Saved entries
══════════
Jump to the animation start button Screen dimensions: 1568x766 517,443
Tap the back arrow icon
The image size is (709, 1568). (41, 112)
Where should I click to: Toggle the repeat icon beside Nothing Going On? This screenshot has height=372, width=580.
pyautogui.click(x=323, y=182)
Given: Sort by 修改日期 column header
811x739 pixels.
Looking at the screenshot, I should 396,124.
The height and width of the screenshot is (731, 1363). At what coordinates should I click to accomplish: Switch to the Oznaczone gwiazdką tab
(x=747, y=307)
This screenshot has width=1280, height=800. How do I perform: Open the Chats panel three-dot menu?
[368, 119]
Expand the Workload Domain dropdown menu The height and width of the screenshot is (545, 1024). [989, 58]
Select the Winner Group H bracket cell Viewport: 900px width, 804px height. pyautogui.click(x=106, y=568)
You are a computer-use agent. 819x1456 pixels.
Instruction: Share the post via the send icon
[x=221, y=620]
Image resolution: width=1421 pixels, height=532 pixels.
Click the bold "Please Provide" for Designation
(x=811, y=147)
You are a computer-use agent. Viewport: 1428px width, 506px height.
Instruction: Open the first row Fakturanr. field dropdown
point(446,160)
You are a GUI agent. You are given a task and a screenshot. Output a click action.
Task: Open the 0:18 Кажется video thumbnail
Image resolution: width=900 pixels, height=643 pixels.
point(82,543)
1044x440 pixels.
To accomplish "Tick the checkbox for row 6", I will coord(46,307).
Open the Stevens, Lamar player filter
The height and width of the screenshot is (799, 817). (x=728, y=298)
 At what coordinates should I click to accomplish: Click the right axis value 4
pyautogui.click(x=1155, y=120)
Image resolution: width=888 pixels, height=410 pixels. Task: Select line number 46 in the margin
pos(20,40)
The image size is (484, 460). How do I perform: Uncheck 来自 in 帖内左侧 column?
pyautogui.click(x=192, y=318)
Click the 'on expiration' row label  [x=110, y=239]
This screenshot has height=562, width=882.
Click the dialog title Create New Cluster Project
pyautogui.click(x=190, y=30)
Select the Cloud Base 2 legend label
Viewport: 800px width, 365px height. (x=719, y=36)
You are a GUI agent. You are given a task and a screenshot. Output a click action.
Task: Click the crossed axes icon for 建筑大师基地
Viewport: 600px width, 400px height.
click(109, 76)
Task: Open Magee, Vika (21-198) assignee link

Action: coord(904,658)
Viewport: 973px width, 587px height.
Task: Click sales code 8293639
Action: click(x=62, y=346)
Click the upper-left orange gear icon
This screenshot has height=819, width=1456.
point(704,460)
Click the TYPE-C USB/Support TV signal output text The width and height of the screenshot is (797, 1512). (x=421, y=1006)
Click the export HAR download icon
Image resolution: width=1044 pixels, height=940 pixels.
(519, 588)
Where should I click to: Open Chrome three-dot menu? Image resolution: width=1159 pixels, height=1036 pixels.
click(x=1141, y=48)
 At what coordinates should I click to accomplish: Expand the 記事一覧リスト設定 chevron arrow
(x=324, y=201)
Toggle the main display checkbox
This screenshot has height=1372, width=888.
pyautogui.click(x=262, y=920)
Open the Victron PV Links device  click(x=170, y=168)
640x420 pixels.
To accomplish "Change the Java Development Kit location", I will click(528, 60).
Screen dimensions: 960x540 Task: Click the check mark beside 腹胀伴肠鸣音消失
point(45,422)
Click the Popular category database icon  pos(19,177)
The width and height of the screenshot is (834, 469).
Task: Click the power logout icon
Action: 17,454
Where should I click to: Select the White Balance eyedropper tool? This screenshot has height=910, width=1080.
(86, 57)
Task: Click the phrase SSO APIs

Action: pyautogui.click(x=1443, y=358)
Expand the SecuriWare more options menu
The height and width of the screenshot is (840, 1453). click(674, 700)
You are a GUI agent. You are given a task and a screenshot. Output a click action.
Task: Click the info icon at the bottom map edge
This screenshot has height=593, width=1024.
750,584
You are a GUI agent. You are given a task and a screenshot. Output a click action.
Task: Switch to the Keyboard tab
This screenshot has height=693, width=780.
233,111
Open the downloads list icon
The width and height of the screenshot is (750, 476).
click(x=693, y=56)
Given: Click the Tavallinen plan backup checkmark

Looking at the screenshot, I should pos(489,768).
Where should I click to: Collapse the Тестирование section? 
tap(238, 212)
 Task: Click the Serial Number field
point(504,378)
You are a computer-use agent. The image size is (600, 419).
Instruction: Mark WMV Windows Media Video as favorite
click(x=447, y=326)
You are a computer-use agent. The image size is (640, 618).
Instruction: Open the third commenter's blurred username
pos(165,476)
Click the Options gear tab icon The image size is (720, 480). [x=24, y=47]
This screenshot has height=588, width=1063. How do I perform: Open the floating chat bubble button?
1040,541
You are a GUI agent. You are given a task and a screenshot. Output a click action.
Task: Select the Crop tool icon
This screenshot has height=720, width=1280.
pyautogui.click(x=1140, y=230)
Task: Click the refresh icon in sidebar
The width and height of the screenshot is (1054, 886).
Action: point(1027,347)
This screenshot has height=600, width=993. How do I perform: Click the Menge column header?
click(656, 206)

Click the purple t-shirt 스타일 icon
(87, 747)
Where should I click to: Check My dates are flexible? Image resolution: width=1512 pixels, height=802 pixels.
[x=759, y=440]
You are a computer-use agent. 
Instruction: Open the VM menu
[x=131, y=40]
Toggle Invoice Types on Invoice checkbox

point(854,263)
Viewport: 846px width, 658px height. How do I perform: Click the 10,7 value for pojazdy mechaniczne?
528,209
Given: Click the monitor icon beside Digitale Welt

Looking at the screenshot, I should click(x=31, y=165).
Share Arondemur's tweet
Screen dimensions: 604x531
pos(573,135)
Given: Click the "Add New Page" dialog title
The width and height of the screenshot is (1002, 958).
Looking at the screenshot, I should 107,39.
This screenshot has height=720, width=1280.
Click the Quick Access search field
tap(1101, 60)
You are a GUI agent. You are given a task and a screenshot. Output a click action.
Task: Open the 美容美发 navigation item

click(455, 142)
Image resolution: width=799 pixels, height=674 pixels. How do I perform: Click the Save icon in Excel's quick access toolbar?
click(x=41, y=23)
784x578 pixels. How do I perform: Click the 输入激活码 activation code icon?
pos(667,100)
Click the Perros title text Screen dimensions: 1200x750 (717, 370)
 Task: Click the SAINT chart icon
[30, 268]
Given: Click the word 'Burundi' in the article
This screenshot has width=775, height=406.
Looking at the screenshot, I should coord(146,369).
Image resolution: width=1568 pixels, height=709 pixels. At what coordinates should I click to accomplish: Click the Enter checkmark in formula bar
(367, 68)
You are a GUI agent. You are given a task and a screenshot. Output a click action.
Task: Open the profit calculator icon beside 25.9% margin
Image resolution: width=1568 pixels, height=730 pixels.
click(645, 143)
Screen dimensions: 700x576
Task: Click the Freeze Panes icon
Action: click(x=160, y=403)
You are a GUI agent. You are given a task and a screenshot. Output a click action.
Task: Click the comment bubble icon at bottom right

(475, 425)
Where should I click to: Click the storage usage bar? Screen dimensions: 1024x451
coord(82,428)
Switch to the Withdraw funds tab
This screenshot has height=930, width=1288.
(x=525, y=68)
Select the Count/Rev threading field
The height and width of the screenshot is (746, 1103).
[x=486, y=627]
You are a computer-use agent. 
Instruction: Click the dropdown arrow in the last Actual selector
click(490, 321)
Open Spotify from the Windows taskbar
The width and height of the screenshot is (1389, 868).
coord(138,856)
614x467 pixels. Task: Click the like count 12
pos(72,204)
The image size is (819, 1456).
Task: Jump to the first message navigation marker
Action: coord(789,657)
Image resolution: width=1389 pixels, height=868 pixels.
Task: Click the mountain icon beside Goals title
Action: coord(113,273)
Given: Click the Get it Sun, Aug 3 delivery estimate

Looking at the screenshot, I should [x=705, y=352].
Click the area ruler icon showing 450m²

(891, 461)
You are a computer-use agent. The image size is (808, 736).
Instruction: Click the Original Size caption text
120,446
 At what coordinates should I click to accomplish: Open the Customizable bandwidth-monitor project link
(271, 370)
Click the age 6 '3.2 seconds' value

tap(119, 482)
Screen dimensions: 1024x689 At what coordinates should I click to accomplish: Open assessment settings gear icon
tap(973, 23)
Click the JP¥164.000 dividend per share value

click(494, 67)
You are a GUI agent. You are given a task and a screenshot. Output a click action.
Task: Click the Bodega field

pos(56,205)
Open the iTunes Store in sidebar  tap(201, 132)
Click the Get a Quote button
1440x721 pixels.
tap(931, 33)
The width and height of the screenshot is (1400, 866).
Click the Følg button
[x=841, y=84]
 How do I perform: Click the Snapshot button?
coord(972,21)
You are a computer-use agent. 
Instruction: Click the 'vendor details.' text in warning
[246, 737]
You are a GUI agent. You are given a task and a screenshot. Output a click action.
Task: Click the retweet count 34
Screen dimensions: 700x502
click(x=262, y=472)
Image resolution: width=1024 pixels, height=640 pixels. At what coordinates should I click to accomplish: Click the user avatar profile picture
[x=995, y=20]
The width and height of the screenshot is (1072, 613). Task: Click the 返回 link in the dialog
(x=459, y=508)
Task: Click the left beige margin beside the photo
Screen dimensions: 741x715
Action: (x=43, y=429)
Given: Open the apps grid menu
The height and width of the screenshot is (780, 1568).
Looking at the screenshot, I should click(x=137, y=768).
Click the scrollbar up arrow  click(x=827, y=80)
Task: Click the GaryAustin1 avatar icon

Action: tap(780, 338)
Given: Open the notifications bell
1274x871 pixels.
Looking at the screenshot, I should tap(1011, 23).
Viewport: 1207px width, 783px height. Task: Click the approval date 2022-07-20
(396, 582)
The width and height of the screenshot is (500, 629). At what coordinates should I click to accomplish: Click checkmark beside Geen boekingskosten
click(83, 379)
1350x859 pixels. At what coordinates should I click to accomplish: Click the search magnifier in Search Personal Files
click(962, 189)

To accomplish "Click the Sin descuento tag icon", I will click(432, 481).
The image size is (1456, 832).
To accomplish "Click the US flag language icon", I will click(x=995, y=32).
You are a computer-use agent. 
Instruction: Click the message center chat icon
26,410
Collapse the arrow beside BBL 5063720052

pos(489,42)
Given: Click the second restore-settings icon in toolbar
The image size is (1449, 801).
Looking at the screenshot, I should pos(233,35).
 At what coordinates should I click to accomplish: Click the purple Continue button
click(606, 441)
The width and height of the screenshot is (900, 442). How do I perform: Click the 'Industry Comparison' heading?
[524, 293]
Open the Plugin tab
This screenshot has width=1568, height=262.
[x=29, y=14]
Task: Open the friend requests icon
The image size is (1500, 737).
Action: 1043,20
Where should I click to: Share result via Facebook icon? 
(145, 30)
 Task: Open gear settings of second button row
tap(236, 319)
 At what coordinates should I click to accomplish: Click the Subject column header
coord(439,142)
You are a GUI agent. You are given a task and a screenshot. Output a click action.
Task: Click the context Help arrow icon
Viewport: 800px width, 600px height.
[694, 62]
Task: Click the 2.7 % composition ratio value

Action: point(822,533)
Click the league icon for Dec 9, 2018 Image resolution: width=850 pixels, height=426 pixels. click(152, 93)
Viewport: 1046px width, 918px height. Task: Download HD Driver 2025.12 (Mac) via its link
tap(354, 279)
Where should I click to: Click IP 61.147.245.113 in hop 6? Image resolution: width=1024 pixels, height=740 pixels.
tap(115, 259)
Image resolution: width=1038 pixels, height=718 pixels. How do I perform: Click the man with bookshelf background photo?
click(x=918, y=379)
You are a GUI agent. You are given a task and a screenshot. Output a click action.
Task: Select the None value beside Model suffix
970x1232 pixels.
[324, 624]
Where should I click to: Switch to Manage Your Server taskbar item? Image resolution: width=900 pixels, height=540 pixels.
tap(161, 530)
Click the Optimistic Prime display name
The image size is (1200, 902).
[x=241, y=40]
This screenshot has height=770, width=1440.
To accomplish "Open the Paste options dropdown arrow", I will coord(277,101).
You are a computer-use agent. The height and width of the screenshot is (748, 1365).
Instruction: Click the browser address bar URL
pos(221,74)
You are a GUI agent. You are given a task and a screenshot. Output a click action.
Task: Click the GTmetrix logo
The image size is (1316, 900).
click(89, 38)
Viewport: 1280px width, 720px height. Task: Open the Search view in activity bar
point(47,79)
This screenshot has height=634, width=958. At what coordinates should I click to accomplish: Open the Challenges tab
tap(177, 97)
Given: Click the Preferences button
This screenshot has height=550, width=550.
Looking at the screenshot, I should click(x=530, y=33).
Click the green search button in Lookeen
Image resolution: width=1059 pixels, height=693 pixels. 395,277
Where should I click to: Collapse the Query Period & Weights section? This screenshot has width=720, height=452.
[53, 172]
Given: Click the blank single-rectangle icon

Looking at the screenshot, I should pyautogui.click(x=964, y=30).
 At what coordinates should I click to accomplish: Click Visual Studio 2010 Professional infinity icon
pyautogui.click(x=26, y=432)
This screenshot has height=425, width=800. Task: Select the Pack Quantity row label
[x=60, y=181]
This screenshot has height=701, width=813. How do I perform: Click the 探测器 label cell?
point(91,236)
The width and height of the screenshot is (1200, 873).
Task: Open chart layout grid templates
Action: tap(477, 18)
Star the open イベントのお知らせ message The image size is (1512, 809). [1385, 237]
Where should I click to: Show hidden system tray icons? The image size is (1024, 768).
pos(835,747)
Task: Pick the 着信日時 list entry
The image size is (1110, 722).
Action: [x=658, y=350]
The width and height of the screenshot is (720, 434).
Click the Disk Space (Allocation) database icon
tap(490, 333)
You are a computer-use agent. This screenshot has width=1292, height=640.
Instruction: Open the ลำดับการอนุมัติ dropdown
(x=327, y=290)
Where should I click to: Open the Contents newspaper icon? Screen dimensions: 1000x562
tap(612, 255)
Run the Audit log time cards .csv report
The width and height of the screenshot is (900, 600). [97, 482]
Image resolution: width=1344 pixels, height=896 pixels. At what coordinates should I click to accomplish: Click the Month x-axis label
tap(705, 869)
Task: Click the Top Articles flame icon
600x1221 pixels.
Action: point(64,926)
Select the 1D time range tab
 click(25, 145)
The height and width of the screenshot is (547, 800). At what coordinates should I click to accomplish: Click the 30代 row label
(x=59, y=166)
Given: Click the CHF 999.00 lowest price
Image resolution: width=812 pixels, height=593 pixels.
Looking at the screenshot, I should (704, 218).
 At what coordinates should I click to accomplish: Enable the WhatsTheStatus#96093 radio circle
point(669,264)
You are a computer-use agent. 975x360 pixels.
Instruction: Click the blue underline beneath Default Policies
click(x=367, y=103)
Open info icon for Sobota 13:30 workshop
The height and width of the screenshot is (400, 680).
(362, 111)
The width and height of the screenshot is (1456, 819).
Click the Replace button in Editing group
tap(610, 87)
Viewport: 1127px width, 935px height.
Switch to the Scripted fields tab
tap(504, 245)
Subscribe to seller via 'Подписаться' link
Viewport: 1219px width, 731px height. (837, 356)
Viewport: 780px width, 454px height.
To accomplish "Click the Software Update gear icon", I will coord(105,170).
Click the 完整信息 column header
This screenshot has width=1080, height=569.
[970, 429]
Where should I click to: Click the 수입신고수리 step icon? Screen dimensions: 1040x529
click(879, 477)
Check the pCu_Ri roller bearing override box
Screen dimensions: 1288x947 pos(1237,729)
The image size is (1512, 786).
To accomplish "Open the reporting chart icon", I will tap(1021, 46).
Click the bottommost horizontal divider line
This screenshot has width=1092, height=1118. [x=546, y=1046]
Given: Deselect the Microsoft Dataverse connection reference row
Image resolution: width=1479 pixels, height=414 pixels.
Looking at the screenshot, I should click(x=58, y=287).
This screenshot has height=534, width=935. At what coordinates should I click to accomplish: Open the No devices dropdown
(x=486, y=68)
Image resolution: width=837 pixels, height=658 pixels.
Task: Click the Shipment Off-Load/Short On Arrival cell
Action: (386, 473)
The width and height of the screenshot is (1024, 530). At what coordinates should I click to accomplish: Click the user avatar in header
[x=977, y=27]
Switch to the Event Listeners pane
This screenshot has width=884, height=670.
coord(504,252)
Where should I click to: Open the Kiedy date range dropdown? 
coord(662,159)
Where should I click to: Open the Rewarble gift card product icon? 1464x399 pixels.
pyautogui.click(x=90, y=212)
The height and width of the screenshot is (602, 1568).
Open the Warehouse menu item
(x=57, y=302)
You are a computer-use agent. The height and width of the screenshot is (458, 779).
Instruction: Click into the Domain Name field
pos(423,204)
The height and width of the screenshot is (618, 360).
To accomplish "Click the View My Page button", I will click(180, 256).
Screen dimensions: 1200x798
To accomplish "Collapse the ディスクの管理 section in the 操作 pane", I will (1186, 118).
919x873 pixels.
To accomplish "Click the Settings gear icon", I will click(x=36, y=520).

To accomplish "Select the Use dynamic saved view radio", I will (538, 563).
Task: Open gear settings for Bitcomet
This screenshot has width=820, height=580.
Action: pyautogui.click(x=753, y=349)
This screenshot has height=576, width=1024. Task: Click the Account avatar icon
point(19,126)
══════════
# Exercise description:
Write out the records above exactly, from the opening line to the line with "Task: Click the crossed axes icon for 建筑大师基地", including both, with nothing added.

# Response for this exercise:
Jump to the animation start button Screen dimensions: 1568x766 517,443
Tap the back arrow icon
The image size is (709, 1568). (41, 112)
Where should I click to: Toggle the repeat icon beside Nothing Going On? This screenshot has height=372, width=580.
pyautogui.click(x=323, y=182)
Given: Sort by 修改日期 column header
811x739 pixels.
Looking at the screenshot, I should 396,124.
The height and width of the screenshot is (731, 1363). At what coordinates should I click to accomplish: Switch to the Oznaczone gwiazdką tab
(x=747, y=307)
This screenshot has width=1280, height=800. How do I perform: Open the Chats panel three-dot menu?
[368, 119]
Expand the Workload Domain dropdown menu The height and width of the screenshot is (545, 1024). [989, 58]
Select the Winner Group H bracket cell Viewport: 900px width, 804px height. pyautogui.click(x=106, y=568)
You are a computer-use agent. 819x1456 pixels.
Instruction: Share the post via the send icon
[x=221, y=620]
Image resolution: width=1421 pixels, height=532 pixels.
Click the bold "Please Provide" for Designation
(x=811, y=147)
You are a computer-use agent. Viewport: 1428px width, 506px height.
Instruction: Open the first row Fakturanr. field dropdown
point(446,160)
You are a GUI agent. You are given a task and a screenshot. Output a click action.
Task: Open the 0:18 Кажется video thumbnail
Image resolution: width=900 pixels, height=643 pixels.
point(82,543)
1044x440 pixels.
To accomplish "Tick the checkbox for row 6", I will coord(46,307).
Open the Stevens, Lamar player filter
The height and width of the screenshot is (799, 817). (x=728, y=298)
 At what coordinates should I click to accomplish: Click the right axis value 4
pyautogui.click(x=1155, y=120)
Image resolution: width=888 pixels, height=410 pixels. Task: Select line number 46 in the margin
pos(20,40)
The image size is (484, 460). How do I perform: Uncheck 来自 in 帖内左侧 column?
pyautogui.click(x=192, y=318)
Click the 'on expiration' row label  [x=110, y=239]
This screenshot has height=562, width=882.
Click the dialog title Create New Cluster Project
pyautogui.click(x=190, y=30)
Select the Cloud Base 2 legend label
Viewport: 800px width, 365px height. (x=719, y=36)
You are a GUI agent. You are given a task and a screenshot. Output a click action.
Task: Click the crossed axes icon for 建筑大师基地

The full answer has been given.